Offizieller Blutzoll: ZANLA 1.026, Scouts 0. Die doppelte Anzahl wurde verletzt und ungefähr nochmal 1.000 ertranken, während sie versuchten, sich über den Pungwe-Fluss in Sicherheit zu bringen.

"Die Ironie ist, dass einer der Terroristen einen weißen Typ in einem unserer Trucks erkannt hatte - er sah die Augen und er fing an zu schreien und seine Kammeraden zu warnen. Aber die waren schon fröhlich dabei den Truck zu belagern und Freiheitslieder zu singen: Die Jubelschreie waren so laut, dass er zu niemandem durch kam bis wir das Feuer eröffneten.. " Kein Wunder, dass die Scouts es letztendlich schafften, mehr Feinde in einem Jahr zu vernichten, als die ganze rhodesische Armee in dem ganzen Krieg.

Und kein Wunder, dass es Überlegungen gab, ihre Taktik zu reanimieren. Croukamp denkt natürlich, dass das bereits passiert ist. Seit den 70ern sind das größte Hindernis ihres intensiven Einsatzes Mobiltelefone. Wenn du noch schnell bei HQ anrufen kannst, ist es viel einfach sich zu versichern, dass die Taliban-Einheit die ist, für die sie sich ausgibt. Holt kontert, dass die USA längst die Technologie besitzen, den Empfang von Anrufen zu blockieren. "Wenn den verschiedenen Taliban-Fraktionen die mögliche Existenz von Pseudo-Operateuren bewusst wird, könnten Misstrauen, Verdacht und Chaos den Feind von innen zerstören."

Holt betont, dass die Relevanz der Pseudo-Einsätze neben der Erwirkung direkter Verluste, im Sähen von Zweifel und Misstrauen innerhalb einer Einheit liegt. Ihre Aufgabe ist es dafür zu sorgen, dass die Wahrheit wie eine Lüge aussieht und eine Lüge wie die Wahrheit, um eine zähe und zielstrebige Guerilla-Armee in eine zitternde Masse paranoider Nervenbündel zu verwandeln, die ihren Sinnen nicht mehr vertrauen können.

Croukamp hat eine Denkschrift über seine Zeit bei den Scouts veröffentlicht: Only My Friends Call me Crouks. Er sagt, dass sich bei ihm die Emails von aktiven britischen und amerikanischen Militärs stapeln - viele sind in Afghanistan stationiert, wo man sein Buch scheinbar zu einer Art obligatorischen Lektüre gemacht hat und als Anleitung für ähnlich durchbrechende Arbeitsweisen benutzt.

"Da ist dieser Typ in Amerika, der mir geschrieben hat. Er sagt, er hätte mein Buch zur Pflichtlektüre für seine Soldaten gemacht.
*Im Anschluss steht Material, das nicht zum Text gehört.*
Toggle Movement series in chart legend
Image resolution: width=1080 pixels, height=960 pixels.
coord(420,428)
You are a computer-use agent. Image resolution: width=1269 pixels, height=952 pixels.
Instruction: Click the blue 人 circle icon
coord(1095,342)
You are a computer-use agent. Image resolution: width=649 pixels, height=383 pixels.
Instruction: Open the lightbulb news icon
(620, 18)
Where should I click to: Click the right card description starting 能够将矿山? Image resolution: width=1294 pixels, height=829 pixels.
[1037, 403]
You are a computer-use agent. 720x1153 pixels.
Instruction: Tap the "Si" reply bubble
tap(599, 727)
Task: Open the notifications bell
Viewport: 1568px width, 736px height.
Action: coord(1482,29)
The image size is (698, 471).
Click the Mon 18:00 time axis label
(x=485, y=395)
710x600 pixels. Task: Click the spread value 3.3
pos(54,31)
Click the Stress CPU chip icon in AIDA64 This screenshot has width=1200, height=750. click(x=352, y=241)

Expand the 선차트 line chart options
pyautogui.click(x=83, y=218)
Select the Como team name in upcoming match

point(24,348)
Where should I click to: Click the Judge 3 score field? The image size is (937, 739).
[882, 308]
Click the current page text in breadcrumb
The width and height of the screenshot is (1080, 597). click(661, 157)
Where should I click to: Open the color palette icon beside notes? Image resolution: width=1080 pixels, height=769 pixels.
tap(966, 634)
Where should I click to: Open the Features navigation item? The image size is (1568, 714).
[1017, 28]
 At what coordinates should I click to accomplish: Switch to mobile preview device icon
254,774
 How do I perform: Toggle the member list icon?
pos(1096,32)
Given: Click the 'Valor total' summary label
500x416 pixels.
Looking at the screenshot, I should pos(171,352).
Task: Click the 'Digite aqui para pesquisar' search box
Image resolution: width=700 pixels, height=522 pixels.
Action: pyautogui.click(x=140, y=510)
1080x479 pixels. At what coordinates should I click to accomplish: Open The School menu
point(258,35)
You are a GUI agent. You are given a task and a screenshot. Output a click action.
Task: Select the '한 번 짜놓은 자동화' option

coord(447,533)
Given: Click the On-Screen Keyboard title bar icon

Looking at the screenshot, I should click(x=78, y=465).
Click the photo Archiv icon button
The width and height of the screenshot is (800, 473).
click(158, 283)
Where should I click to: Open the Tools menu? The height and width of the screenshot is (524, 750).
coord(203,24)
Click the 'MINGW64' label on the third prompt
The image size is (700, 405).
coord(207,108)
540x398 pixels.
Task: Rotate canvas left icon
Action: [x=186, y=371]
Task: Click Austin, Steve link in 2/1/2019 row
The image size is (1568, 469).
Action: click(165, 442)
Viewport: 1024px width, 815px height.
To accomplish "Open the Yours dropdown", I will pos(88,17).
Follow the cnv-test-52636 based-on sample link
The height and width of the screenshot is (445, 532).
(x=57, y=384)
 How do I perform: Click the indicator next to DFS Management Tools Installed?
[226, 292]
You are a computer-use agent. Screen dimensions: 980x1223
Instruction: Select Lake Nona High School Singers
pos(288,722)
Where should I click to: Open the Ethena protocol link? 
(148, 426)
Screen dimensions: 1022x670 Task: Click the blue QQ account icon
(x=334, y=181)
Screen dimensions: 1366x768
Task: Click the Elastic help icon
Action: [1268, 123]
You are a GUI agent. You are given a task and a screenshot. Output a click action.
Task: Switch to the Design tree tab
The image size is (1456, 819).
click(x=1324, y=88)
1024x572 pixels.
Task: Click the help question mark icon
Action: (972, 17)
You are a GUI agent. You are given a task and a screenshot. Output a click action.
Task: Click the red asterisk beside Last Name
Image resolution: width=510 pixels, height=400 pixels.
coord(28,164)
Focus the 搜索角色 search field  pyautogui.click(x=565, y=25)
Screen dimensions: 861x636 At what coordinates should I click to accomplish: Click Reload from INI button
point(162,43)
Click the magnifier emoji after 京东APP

Er sagt: 'ich bin beeindruckt, wie weit du es im Krieg als Individuum gebracht hast'. Meine Antwort war, dass wir in unserem Krieg gelebt haben. Meine Frau trug auch eine Uniform. Sie war die Funkerin unserer Einheit. Sie ging immer mit einer 9mm im Halfter und einer Uzi im Hosenbund in die Stadt einkaufen."

Letztendlich ist es in unserem heutigen Umfeld trotzdem die flächendeckende mediale Erfassung, die eine langfristige Zukunft der Pseudo-Operationen im Weg steht. Nach WikiLeaks lernen die Regierungen gerade, sich gut zu überlegen, was möglicherweise eines Tages ans Licht der Öffentlichkeit kommt. Pseudo kann zwar hoch effizient sein aber es ist kein Stil, der liberale Demokratien gut dastehen lässt. Es bleibt also ein Echo aus den 70ern, als geheime Kriege ein viel existentiellerer Teil des Kriegs waren, und das Ziel die Mittel zum Selbstzweck gemacht hat.

"Dieser Kommandant in Amerika," fährt Croukamp fort, hat mir noch eine andere Frage gestellt. "'Was waren eure 'Rules of Engagement?' Ich sagte ihm, dass ich davon noch nie gehört hätte, bis ich einen Film mit genau diesem Titel sah. Wir hatten nur eine Regel: Töte den Feind".